An angel looked down on the room from those chambers, her features uncharacteristically malevolent in the dim up-light.
 
To the side walls, grey headstones that were just visible stabbed out from the ground like dagger points, bearing obscured inscriptions that were impossible to read.

“It was not there,” one voice said - the larger of the two.
 
He spoke firmly, slowly, reiterating what he had already said.
  

“It has to be,” said the other, unable to believe otherwise.
 
You did not look hard enough!”

“You should have let me do it my own way,” the larger man said.

“Like the farmer!?”

“I would have made Davy Fenton talk first!”

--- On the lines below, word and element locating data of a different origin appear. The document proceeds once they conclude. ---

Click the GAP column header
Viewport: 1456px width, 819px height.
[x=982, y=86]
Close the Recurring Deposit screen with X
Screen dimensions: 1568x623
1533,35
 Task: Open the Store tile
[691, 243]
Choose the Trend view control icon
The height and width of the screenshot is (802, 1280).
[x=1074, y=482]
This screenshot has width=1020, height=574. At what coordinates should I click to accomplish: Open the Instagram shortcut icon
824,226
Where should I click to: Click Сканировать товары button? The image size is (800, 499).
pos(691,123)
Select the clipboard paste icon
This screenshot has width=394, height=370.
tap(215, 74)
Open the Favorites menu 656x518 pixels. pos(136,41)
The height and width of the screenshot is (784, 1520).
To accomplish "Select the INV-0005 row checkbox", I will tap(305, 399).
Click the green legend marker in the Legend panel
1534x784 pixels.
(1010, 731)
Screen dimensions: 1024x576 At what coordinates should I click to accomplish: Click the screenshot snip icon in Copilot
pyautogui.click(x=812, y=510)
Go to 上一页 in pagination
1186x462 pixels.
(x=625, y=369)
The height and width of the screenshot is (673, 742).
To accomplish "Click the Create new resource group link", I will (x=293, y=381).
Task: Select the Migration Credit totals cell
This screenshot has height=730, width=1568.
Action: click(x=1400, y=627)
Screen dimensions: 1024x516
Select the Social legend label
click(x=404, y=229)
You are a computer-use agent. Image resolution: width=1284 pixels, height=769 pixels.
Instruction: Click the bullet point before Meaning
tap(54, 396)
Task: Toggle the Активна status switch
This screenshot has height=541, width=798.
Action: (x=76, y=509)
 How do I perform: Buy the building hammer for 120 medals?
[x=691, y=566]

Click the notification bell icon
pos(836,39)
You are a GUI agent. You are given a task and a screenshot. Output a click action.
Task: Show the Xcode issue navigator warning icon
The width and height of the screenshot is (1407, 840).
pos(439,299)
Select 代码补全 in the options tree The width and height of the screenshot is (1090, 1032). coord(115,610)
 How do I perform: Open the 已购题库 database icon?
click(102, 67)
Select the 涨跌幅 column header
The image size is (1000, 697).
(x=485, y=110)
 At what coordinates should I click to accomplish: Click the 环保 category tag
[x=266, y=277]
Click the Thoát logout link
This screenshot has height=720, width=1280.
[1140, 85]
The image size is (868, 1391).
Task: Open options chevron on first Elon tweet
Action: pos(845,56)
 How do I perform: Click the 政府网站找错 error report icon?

The smaller of the two men became animated.
 
“A simple robbery.
 
That’s all you had to do.
 
Just enough to get the box back.
 
Now there will be an enquiry - imagine the attention that will bring!”
 
He sank his head into his hands.
 
When he looked up again, he said, “And what of the crucifix?”

The larger man nodded.

“Good.”
 
The other took a scroll of paper from his coat.
 
“Deliver this to the church warden.
 
And make sure you are not seen.
 
He collected the lantern from the floor and extinguished it.
 
Darkness was absolute.
 
“We must hope for now that the box remains hidden.”
 
He reached for the door and a bright bead of silver moonlight cracked at the edges.
 
“Once the note is delivered we will have all the time we need to search Ferryman Cottage.”

 

A troubled mind had kept Jowan Penhale awake that night.
 
He and Davy had spent the entire evening huddled around a candle considering their predicament until Jowan had at last concluded that they were in the clear.
 
He was sure no one had seen them the previous night when they came upon Hendry’s cart, and he knew the stolen haversack was hidden as well as anything so incriminating could be hidden.
 
Having left Davy downstairs in a state of rum induced narcosis, he was finally starting to drift himself when the peace of the early morning was violated.

He heard several sounds at once, all combining to overpower the silence.
 
Crows caw-cawed as wood splintered and glass fell crashing to a quarry-tiled floor.
 
Then raised voices, angry voices that echoed beneath the floorboards, sent an unmistakable message to the occupants of Ferryman Cottage, contradicting Jowan’s earlier conclusions.